Should You Be Eating Before Bed? The Answers
When we lead busy lives, it's not uncommon for us to be eating before going to bed. Whether it's a big meal or just a small snack to relax with, eating before bed can have a huge effect on how well we sleep and how our bodies function.
Eating before bed and memory
Snacking when you should be preparing for sleep, or even when you should be sleeping, can have an effect on your ability to remember things accurately the following day. This is most likely due to the way your internal body clock works. Your internal body clock is affected by changes to day and night, so it's important to try and match your eating habits to your light exposure, eating more when the sun is in the sky, and less once the moon is out.
Eating before bed and concentration
Eating before bed, especially late at night and if you're sleep deprived, can slow down your mental reaction times and decrease your attention to detail. People who snack late into the night tend to show significantly slower reaction times and larger lapses in attention.

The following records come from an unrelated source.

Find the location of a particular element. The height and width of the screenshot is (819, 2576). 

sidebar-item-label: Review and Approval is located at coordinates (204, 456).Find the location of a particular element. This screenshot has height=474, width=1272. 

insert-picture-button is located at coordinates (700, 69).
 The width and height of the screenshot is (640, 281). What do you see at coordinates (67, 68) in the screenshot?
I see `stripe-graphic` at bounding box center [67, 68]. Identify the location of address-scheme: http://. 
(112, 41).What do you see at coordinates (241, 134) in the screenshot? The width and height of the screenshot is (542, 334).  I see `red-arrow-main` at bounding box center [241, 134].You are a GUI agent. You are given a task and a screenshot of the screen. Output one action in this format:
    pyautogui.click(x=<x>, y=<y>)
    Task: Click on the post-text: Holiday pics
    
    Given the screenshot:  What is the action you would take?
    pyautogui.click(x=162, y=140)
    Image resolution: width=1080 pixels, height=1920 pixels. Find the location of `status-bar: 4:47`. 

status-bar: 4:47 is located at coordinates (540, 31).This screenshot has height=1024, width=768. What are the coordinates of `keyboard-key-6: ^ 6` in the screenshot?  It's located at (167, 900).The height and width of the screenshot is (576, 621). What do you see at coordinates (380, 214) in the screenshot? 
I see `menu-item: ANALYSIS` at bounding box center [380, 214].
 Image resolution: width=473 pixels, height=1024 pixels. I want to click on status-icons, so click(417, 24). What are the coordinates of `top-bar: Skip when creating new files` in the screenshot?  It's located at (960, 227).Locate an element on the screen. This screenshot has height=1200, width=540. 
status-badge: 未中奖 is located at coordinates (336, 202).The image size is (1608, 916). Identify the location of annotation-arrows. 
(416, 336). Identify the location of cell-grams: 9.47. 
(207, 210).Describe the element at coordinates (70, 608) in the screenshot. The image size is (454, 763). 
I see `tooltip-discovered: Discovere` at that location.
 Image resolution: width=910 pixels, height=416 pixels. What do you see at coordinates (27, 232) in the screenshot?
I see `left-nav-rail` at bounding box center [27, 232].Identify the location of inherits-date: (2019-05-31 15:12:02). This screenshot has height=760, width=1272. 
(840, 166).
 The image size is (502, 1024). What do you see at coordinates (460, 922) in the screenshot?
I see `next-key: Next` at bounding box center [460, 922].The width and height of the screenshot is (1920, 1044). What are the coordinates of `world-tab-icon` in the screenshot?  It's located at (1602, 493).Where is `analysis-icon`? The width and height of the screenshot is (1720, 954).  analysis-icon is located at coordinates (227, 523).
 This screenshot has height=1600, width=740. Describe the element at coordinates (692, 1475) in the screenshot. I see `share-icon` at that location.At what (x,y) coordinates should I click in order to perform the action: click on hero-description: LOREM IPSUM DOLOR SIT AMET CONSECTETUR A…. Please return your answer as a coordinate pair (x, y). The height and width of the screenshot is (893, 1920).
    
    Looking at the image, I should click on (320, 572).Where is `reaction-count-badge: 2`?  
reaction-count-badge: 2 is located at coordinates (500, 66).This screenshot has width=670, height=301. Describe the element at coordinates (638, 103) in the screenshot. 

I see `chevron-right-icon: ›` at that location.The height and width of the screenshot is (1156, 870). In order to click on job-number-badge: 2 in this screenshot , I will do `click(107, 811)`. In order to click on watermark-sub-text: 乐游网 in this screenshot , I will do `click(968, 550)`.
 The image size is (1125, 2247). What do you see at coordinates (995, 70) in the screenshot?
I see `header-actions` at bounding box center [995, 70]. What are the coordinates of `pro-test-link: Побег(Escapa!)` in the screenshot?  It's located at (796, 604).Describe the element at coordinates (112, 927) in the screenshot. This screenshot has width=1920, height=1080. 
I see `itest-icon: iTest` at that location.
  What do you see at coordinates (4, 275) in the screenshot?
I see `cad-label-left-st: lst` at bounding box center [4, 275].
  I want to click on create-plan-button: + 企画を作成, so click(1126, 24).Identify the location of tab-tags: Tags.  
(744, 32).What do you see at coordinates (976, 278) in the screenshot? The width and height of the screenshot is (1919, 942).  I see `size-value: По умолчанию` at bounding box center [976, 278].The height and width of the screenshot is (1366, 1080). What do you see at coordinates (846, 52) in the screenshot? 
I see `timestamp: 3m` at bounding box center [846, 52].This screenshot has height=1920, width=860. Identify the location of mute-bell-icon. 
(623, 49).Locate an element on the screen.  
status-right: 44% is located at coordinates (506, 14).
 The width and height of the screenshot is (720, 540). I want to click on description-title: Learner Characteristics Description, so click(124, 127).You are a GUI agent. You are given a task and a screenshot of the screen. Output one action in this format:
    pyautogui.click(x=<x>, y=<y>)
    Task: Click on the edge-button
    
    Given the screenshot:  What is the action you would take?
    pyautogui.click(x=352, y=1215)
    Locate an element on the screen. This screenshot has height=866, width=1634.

How does eating before bed affect your blood sugar?
Eating before bed, late at night can initially raise your blood sugar. But, when we go to sleep, our bodies go into a light-fast which can mean that you're more likely to experience a sudden and dramatic crash in blood sugar while asleep.
When we eat, our blood sugar spikes, which then causes our pancreas to release insulin to move the sugar into the cells in our body. If these spikes in blood sugar happen frequently (as it should when we eat regularly), the pancreas can deliver too much insulin into our bloodstreams. This can then lead to a rapid drop in blood sugar which can increase the level of the stress hormone we produce called cortisol. This higher level of cortisol causes our bodies to weaken their digestive functions. People who regularly skip meals will find that this cycle does not occur correctly within their bodies. People who skip meals frequently are more likely to partake in snacking or eating before bed are more likely to use sugary foods to get a quick boost of energy.
This blood sugar yo-yo effect in the body can make it incredibly difficult for your body to settle down, making it harder to fall asleep.
Eating before bed and cortisol levels
When we sleep, our bodies should be relaxed and calm. This means that the level of stress hormone, cortisol, should be at its lowest. This also means that when you eat late at night and experience a sugar crash in your sleep, causing your cortisol to rise, your body is likely to feel the effects of stress. In effect, eating highly sugary foods before bed places your body under stress and causes you to sleep poorly.
Eating before bed and your physical health
Because our digestive functions slow down during sleep, our bodies are unable to fully digest any late night snacks of meals. This can not only cause you to wake up feeling sluggish and bloated but can also lead to the development of serious health conditions such as type two diabetes and obesity. Because our bodies slow down during sleep, they also do less of a job at digesting and breaking down the fatty deposits in foods. This can then lead to a build-up of cholesterol in our arteries. High levels of cholesterol can lead to a clogging of the arteries which is a high-risk factor for high blood pressure, heart disease and can even increase your risk of having a heart attack or stroke.
Eating before bed and our internal body rhythms
Our bodily functions are often controlled by our internal body clocks or rhythms. Our external environments affect how these internal rhythms run, so what we put our bodies through and what we put into our bodies can alter how these rhythms work. Eating before bed can throw the body's internal rhythms out of sync and prevent us from winding down for sleep when it comes to bedtime.
So, whilst many of us might think that having a small snack before bed is a great way to help us relax, it could, in fact, be doing more harm than good. Try to avoid eating large meals or sugary foods before bed to avoid disrupting your body’s internal rhythms and making it harder for you to settle down and get to sleep.